Katholische Krankenhäuser der Gesellschaft noch zumutbar?
Mittelfristig gehört aber die Problematik insgesamt auf den Prüfstand: kann und will die deutsche Gesellschaft es sich leisten, dass im Bereich der Gesundheitsfürsorge, insbesondere bei der Gynäkologie, die flächendeckende Grundversorgung und auch die Notfallversorgung von kirchlichen Einrichtungen durchgeführt werden, die sich nicht zu einer umfassenden Hilfeleistung, sondern nur zu einer ideologisch eingeschränkten Hilfeleistung verstehen. Die finanziellen Mittel für diese Einrichtungen werden von den Steuerzahlern insgesamt und von der Sozialversichertengemeinschaft, und nicht etwa vom Klerus.
Damit nichts missverstanden wird: Katholische Organisationen sind gewerberechtlich nicht davon ausgeschlossen, Gesundheitseinrichtungen zu betreiben. Dabei soll es auch bleiben. Nur: wer aufgrund seiner katholischen Vorstellungen nur eingeschränkte Hilfe zu leisten bereit ist, hat im Bereich der medizinischen Grundversorgung und im Bereich der Notfallversorgung nichts zu suchen.
Daneben mögen dann noch katholische Einrichtungen bestehen, die selbstverständlich berechtigt sind, ihre Religionsauffassungen in medizinische Praxis umzusetzen; um ihre Finanzierung müssen sie sich aber selber kümmern.
Seltsame Qualifikationsanforderungen
Bereitschaft zum Dialog besteht bei den Kirchenfunktionären nicht. Und solange die Zugehörigkeit zur katholischen Kirche noch als wichtiges Qualifikationsmerkmal angesehen wird, wie vor kurzem der für die Personalangelegenheiten von etwa 50.000 Mitarbeitern im Erzbistum Köln zuständige Generalvikar Heße bestätigt hat, wird bei den katholischen Einrichtungen kaum Veränderungspotential vorhanden sein.
Es als Qualifikationsmerkmal für einen Herzchirurgen anzusehen, dass er neben seiner fachlichen Qualifikation auch noch gläubiger Katholik sein muss, wie Generalvikar Heße propagiert, erschließt sich dem verständigen Betrachter selbst bei viel gutem Willen und erheblichen geistigen Anstrengungen nicht.

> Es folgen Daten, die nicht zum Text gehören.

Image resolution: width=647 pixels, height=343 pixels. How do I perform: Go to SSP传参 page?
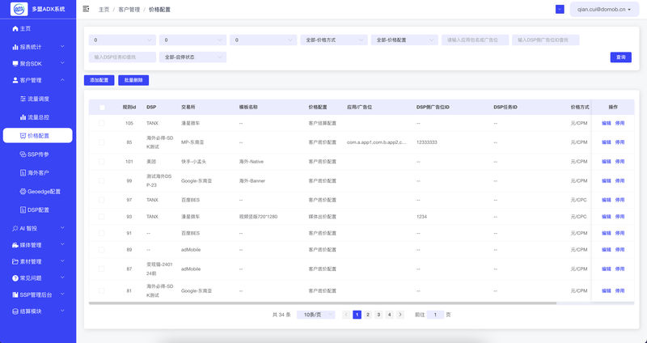point(38,154)
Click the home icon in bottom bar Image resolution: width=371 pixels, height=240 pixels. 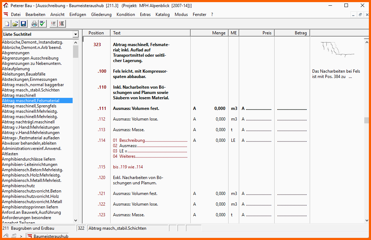6,236
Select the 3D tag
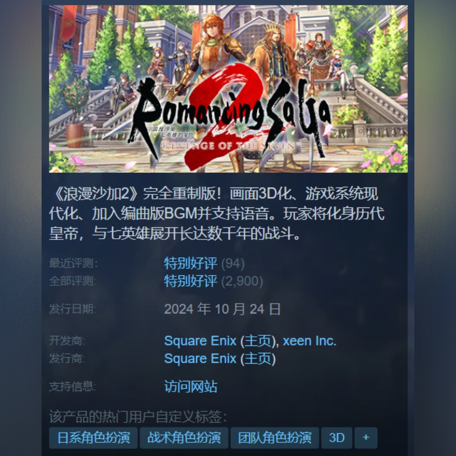Screen dimensions: 456x456 coord(337,438)
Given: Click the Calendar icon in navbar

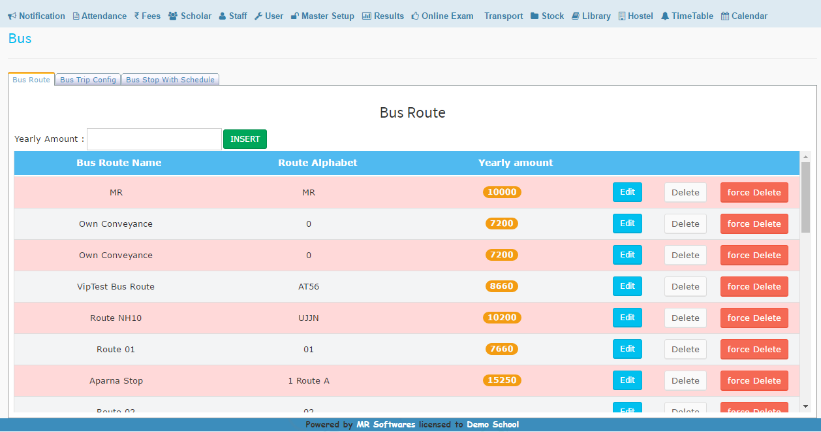Looking at the screenshot, I should click(725, 16).
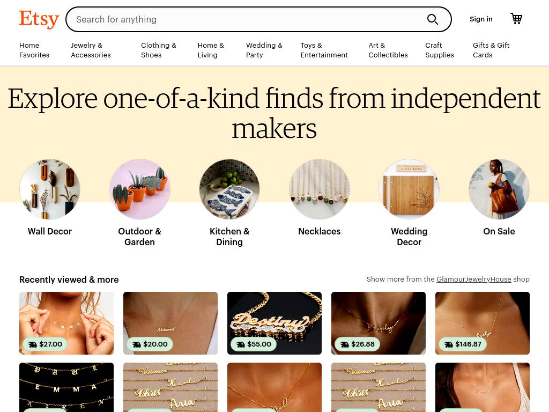
Task: Open the Home Favorites menu item
Action: (x=34, y=50)
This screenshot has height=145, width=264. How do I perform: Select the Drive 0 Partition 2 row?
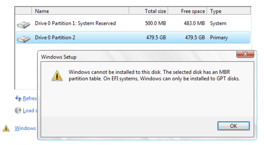(x=133, y=37)
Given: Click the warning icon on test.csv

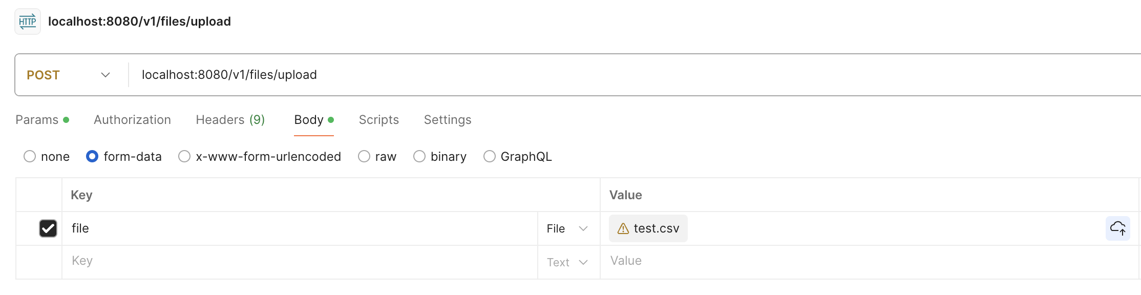Looking at the screenshot, I should [623, 228].
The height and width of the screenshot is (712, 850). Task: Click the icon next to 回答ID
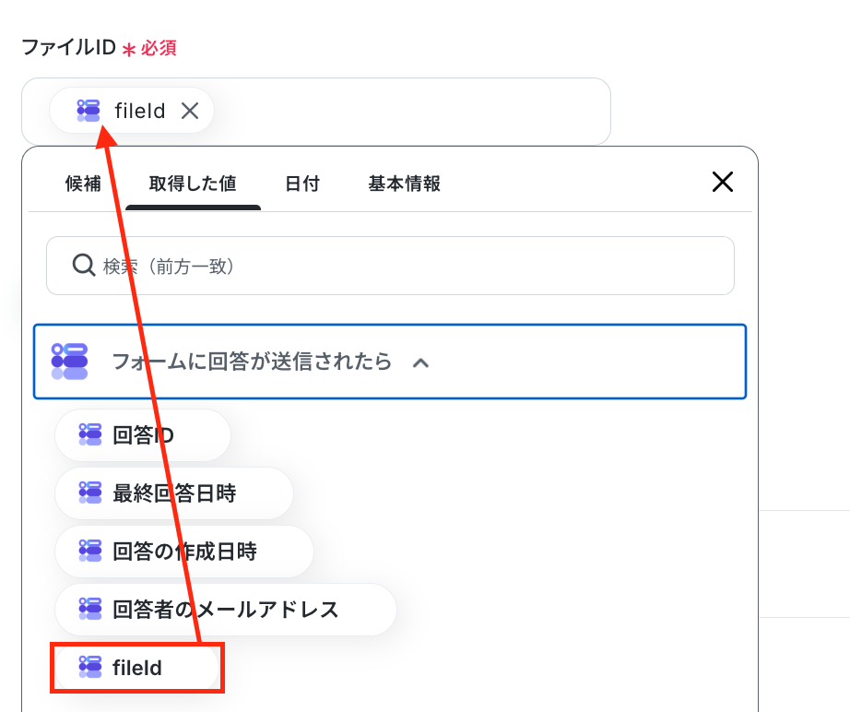click(90, 435)
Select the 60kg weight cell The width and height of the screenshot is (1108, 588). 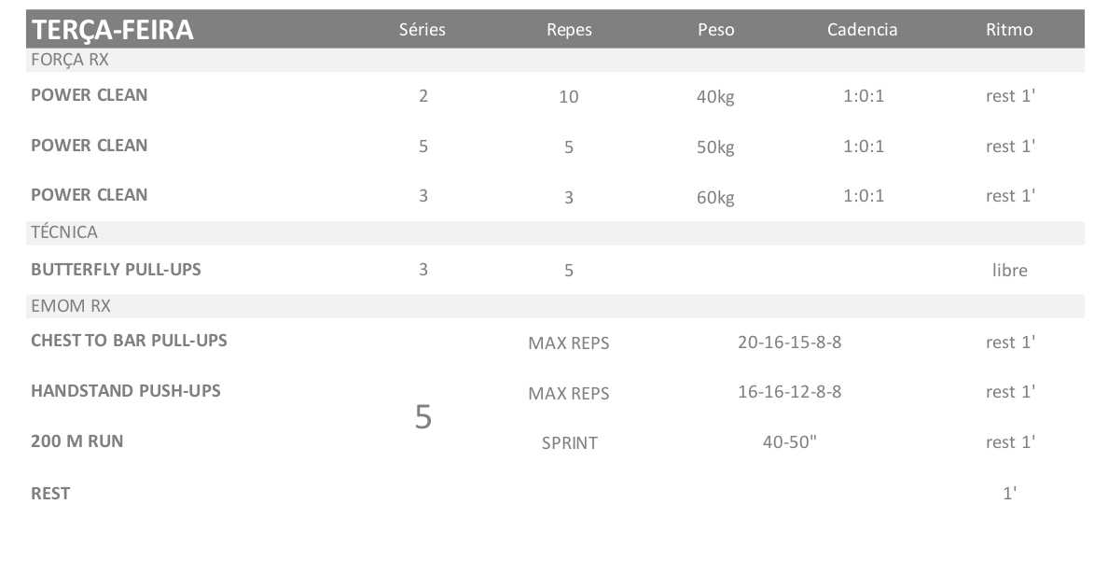716,197
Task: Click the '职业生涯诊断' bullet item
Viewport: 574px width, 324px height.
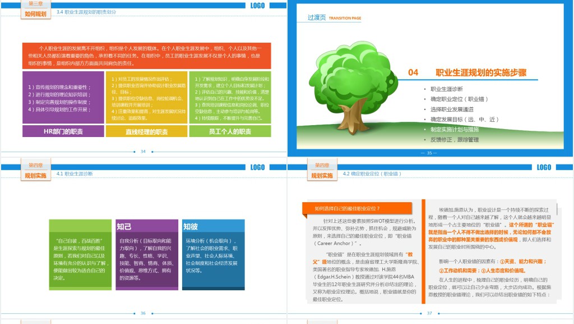Action: pos(446,89)
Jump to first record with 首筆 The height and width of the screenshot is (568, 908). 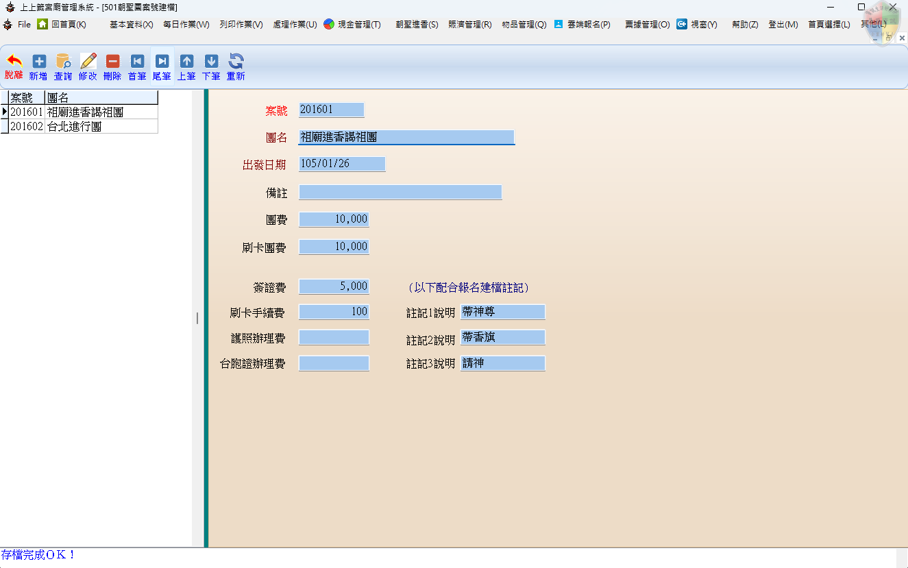[x=137, y=66]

Offenbar wird in den katholischen Einrichtungen es angesichts des rapiden Ansehensverlustes bis weit in die katholische Mitgliedschaft hinein als vordringlich angesehen, die eigenen Reihen fest geschlossen zu halten. Ideologische „Reinheit“ geht offenbar der Bereitschaft zum Dialog und dem Mitgefühl mit den vergewaltigten Frauen vor.
Die Gesellschaft aber scheint dies nicht länger akzeptieren zu wollen. Gesellschaft und Politik müssen aber auch handeln – gegen die Religionsfunktionäre! Damit in Deutschland jede vergewaltigte Frau sicher sein kann, die bestmögliche umfassende Hilfe zu erhalten.